Basilique Notre-Dame, 23 juillet
Quelque peu empêché en Jupiter de Semele, le week-end précédent, Matthew Newlin peut, sans difficulté, laisser son legato s’exprimer en Tamino. Le ténor américain est l’un des triomphateurs de cette tellurique Zauberflöte, dirigée avec passion par un Jérémie Rhorer qui achève la soirée au bord de l’épuisement.
Poursuivant, avec Le Cercle de l’Harmonie, sa remarquable exploration des opéras de Mozart sur instruments d’époque, le chef offre de la bible maçonnique une lecture qui a pu décontenancer, tant la puissance des cuivres, magnifiques, et l’alacrité des cordes imposent une vision monumentale. Elle culmine dans la scène initiatique, comme dans la tranquille plénitude des solos de flûte.
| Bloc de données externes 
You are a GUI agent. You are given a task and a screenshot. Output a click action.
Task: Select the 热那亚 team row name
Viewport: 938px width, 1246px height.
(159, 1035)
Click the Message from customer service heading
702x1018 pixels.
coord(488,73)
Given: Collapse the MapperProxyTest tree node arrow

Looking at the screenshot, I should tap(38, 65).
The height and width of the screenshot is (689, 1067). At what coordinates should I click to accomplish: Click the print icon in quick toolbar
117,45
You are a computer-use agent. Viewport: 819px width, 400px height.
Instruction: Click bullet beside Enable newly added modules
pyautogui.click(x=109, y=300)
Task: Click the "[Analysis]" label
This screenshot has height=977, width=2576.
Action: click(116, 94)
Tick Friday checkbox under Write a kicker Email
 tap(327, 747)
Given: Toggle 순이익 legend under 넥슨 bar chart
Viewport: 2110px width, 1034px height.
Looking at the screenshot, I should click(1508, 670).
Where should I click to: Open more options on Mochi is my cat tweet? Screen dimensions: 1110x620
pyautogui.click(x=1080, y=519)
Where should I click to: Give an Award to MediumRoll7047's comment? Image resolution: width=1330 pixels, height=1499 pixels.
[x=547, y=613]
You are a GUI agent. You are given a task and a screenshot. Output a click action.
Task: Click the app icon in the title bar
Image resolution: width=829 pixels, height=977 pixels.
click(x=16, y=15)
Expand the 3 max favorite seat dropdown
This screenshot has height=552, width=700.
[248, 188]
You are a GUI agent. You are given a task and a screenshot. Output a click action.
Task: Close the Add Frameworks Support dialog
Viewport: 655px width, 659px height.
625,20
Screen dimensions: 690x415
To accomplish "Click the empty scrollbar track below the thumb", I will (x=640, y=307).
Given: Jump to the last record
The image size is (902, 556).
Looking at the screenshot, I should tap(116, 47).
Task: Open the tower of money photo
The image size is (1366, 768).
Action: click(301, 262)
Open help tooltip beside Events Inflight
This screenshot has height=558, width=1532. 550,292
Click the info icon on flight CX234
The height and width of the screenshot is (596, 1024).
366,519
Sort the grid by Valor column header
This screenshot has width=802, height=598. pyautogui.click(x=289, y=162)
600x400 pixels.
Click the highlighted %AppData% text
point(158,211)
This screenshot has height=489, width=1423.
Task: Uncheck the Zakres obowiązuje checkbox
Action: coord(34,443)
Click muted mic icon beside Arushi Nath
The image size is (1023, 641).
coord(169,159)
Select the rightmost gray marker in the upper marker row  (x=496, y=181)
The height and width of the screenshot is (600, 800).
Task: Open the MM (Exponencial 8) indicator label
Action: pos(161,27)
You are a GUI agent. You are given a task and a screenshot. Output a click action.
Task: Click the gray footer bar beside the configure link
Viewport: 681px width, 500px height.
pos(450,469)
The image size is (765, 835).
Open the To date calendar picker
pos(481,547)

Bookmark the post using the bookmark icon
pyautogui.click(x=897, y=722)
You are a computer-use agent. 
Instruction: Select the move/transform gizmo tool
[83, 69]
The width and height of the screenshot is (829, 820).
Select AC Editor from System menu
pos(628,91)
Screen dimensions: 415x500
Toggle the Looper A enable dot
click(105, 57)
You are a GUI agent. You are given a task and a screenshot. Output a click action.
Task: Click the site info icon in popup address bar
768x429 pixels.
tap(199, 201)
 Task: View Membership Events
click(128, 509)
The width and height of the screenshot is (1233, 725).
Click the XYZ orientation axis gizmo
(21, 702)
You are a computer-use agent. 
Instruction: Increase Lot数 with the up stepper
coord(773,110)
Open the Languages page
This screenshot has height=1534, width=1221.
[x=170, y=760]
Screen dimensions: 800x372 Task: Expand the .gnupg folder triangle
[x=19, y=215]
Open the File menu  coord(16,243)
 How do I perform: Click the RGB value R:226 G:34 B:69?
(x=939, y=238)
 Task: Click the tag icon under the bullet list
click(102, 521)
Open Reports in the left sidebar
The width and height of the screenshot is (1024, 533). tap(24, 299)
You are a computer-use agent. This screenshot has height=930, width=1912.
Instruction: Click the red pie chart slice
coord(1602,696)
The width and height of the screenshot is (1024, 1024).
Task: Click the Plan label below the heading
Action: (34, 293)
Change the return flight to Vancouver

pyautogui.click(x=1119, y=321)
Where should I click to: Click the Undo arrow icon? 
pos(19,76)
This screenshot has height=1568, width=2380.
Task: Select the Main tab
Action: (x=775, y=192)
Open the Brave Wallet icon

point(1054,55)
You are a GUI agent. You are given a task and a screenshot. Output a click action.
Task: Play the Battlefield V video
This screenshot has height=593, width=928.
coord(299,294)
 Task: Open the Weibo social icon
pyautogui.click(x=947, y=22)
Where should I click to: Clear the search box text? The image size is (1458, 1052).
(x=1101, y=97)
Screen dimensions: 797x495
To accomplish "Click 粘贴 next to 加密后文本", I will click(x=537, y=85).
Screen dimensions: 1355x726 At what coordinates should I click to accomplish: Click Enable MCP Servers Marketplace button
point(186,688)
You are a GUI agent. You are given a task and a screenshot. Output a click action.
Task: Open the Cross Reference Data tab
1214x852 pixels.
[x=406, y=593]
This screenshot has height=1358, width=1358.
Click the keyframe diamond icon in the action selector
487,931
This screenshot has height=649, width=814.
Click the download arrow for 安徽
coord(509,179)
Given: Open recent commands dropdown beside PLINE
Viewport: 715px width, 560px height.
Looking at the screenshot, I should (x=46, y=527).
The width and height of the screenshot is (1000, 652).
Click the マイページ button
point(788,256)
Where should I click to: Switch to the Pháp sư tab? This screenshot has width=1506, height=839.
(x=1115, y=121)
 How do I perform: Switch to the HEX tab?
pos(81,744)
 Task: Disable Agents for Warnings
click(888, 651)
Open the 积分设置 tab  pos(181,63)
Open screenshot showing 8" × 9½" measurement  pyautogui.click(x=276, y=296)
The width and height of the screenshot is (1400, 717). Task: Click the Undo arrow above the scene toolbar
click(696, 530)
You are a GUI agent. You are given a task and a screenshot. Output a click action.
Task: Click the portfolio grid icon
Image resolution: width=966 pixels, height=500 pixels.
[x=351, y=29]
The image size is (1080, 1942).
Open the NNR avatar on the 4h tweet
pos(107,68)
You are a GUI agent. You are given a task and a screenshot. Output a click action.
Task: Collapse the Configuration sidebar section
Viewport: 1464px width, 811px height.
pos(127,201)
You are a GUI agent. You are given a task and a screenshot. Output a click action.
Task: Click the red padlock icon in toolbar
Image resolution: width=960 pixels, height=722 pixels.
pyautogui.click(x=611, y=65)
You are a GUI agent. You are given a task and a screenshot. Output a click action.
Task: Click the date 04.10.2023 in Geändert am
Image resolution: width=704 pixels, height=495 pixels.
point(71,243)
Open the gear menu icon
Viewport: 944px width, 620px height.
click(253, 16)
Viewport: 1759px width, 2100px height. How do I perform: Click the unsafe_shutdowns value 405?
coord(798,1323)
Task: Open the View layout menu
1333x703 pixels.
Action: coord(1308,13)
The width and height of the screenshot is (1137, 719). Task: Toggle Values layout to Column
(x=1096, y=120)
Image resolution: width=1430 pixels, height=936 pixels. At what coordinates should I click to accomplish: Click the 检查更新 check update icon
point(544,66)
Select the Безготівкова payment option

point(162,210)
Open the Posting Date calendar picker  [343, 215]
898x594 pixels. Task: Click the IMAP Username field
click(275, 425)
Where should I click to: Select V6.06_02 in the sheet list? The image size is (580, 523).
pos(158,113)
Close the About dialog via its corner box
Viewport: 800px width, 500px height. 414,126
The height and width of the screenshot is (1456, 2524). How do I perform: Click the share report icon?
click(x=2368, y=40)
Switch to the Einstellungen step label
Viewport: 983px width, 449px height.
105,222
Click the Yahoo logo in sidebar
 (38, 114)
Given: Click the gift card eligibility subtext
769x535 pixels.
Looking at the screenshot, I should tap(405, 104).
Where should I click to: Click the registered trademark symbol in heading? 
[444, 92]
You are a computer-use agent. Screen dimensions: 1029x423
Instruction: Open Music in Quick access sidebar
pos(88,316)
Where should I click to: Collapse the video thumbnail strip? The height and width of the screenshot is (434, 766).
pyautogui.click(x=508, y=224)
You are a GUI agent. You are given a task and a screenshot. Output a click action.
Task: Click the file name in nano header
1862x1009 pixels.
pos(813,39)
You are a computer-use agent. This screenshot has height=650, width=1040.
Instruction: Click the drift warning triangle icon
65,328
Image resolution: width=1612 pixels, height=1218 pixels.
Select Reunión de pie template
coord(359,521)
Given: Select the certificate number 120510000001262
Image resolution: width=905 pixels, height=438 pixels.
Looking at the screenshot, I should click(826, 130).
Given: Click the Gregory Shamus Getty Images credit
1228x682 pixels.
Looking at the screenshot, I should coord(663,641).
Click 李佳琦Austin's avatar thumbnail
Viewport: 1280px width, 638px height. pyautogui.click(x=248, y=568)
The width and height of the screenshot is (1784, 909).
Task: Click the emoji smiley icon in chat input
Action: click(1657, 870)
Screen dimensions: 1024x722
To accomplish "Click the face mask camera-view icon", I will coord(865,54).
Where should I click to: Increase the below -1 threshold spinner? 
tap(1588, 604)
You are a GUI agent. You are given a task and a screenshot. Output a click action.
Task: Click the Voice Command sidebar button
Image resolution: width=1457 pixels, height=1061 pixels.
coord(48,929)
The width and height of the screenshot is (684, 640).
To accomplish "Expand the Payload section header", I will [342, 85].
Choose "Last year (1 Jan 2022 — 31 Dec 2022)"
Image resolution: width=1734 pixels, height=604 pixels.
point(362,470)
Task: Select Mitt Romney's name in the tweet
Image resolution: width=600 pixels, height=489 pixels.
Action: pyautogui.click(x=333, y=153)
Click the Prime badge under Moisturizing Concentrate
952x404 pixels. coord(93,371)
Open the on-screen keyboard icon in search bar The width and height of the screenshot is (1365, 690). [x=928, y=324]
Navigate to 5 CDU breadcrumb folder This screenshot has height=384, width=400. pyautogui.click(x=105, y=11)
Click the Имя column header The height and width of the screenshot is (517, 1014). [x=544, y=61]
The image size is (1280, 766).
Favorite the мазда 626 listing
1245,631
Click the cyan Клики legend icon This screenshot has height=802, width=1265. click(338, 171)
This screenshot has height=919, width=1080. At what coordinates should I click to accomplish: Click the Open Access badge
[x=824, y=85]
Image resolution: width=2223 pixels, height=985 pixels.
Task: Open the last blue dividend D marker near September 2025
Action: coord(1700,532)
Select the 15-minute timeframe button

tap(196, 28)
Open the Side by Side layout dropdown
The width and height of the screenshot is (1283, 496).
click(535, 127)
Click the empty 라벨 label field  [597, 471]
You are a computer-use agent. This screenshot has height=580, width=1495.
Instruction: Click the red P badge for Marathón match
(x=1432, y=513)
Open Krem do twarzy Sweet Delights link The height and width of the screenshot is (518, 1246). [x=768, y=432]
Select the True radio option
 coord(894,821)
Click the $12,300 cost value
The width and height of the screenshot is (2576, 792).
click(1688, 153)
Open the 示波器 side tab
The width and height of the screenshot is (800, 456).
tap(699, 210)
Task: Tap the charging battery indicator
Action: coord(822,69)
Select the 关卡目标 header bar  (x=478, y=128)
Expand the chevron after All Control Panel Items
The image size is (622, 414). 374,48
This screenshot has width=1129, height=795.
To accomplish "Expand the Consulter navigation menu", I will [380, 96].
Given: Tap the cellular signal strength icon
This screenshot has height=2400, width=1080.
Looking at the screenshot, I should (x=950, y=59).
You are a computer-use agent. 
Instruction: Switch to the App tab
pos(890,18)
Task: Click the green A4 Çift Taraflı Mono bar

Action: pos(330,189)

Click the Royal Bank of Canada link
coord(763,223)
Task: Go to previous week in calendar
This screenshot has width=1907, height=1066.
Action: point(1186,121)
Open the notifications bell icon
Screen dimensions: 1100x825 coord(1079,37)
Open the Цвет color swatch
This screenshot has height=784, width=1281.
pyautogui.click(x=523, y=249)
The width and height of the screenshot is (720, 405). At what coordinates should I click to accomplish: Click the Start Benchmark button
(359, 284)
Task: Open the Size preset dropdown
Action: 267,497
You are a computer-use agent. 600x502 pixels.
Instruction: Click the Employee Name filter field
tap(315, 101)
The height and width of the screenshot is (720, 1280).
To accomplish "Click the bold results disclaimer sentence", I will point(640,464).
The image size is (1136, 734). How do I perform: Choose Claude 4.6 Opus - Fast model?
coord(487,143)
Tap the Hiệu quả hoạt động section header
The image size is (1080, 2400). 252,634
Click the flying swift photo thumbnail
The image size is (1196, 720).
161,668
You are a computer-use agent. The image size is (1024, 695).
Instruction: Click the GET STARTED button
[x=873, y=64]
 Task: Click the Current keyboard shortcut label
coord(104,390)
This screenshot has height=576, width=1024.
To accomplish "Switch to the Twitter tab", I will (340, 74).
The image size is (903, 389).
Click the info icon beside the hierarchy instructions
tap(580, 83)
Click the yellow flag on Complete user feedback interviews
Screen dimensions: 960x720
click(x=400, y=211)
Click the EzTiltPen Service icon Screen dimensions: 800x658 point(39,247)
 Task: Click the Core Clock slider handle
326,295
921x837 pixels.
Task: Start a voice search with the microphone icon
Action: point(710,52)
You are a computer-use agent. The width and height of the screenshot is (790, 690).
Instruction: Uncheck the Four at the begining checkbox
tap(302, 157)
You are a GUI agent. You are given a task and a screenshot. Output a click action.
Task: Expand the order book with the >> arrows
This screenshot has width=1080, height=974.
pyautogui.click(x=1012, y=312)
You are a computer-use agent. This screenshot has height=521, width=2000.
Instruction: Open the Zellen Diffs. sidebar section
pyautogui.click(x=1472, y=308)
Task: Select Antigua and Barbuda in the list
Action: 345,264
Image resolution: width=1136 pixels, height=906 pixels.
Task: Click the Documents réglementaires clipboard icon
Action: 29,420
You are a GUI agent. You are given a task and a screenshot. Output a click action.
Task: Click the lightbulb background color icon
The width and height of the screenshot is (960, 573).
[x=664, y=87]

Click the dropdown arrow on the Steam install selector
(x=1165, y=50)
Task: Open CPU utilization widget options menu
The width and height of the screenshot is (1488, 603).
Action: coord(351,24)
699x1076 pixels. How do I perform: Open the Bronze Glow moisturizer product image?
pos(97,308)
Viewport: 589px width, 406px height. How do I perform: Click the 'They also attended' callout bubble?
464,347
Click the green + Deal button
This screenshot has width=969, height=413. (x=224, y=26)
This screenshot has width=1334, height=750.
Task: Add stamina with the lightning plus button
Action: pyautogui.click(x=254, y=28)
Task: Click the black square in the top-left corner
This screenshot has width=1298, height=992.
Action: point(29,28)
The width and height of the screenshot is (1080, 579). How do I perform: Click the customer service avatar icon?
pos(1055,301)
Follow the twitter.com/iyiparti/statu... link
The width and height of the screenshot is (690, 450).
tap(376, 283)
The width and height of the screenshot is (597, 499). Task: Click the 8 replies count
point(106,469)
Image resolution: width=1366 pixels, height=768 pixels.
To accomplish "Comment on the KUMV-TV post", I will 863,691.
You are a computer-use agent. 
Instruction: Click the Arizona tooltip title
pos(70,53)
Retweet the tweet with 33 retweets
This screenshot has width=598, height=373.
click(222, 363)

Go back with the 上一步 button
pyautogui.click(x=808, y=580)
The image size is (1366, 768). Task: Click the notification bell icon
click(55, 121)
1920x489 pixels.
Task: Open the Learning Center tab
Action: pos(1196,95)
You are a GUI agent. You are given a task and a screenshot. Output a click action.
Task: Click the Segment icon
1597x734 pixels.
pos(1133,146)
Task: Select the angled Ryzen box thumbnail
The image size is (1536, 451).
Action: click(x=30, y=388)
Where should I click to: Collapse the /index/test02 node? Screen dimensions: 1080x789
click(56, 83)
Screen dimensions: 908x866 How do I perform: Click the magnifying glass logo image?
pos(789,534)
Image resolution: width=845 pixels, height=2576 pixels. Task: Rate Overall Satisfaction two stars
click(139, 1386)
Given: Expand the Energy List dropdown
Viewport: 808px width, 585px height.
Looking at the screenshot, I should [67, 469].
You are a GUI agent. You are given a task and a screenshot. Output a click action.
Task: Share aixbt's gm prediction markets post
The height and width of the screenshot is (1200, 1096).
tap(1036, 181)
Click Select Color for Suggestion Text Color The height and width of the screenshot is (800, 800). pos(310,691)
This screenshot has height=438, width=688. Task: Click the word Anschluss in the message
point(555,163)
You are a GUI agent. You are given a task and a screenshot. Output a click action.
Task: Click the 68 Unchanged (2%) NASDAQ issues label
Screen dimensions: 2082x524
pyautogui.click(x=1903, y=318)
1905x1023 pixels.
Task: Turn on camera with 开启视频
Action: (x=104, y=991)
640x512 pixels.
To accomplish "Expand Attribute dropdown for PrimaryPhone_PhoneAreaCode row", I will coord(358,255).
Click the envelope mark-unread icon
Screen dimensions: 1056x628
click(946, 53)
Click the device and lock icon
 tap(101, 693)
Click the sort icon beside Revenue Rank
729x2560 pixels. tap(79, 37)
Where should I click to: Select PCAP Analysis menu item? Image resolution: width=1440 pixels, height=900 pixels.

Riccardo Novaro, acteur bonhomme et baryton bienveillant, joue à fond un Papageno contrastant avec l’aristocratique Matthew Newlin, au timbre si lumineux. Christina Poulitsi emporte les deux airs de la Reine de la Nuit, même si on la devine un peu trop réserver ses forces avant les acrobaties attendues.
Luigi De Donato est un Sarastro souvent écrasé par l’intensité orchestrale. En revanche, et en quelques minutes, le caverneux Orateur de Guilhem Worms s’affirme la révélation de la soirée. On l’aurait presque rêvé en Sarastro, tant la projection et la beauté de la voix sidèrent. Il y a du Nicolas Courjal dans cette noire élégance.
Elena Galitskaya, également Deuxième Dame, endosse Papagena avec humour et légèreté. Elle forme, avec Gwendoline Blondeel et Mélodie Ruvio, un impeccable trio d’intrigantes. Maxime Melnik est un Monostatos parfaitement teigneux. Quant à Mari Eriksmoen, intime autant que lumineuse, sa Pamina oscille entre innocence et pugnacité, avec des intonations évoquant parfois le souvenir de Pilar Lorengar dans le même rôle.
Au jeu des madeleines musicales, cette lecture rutilante n’est d’ailleurs pas sans rappeler celle de Georg Solti pour Decca, en 1969. Jérémie Rhorer signe une interprétation qui, si elle venait à être enregistrée, pourrait devenir, elle aussi, un incontournable de la discographie du chef-d’œuvre mozartien.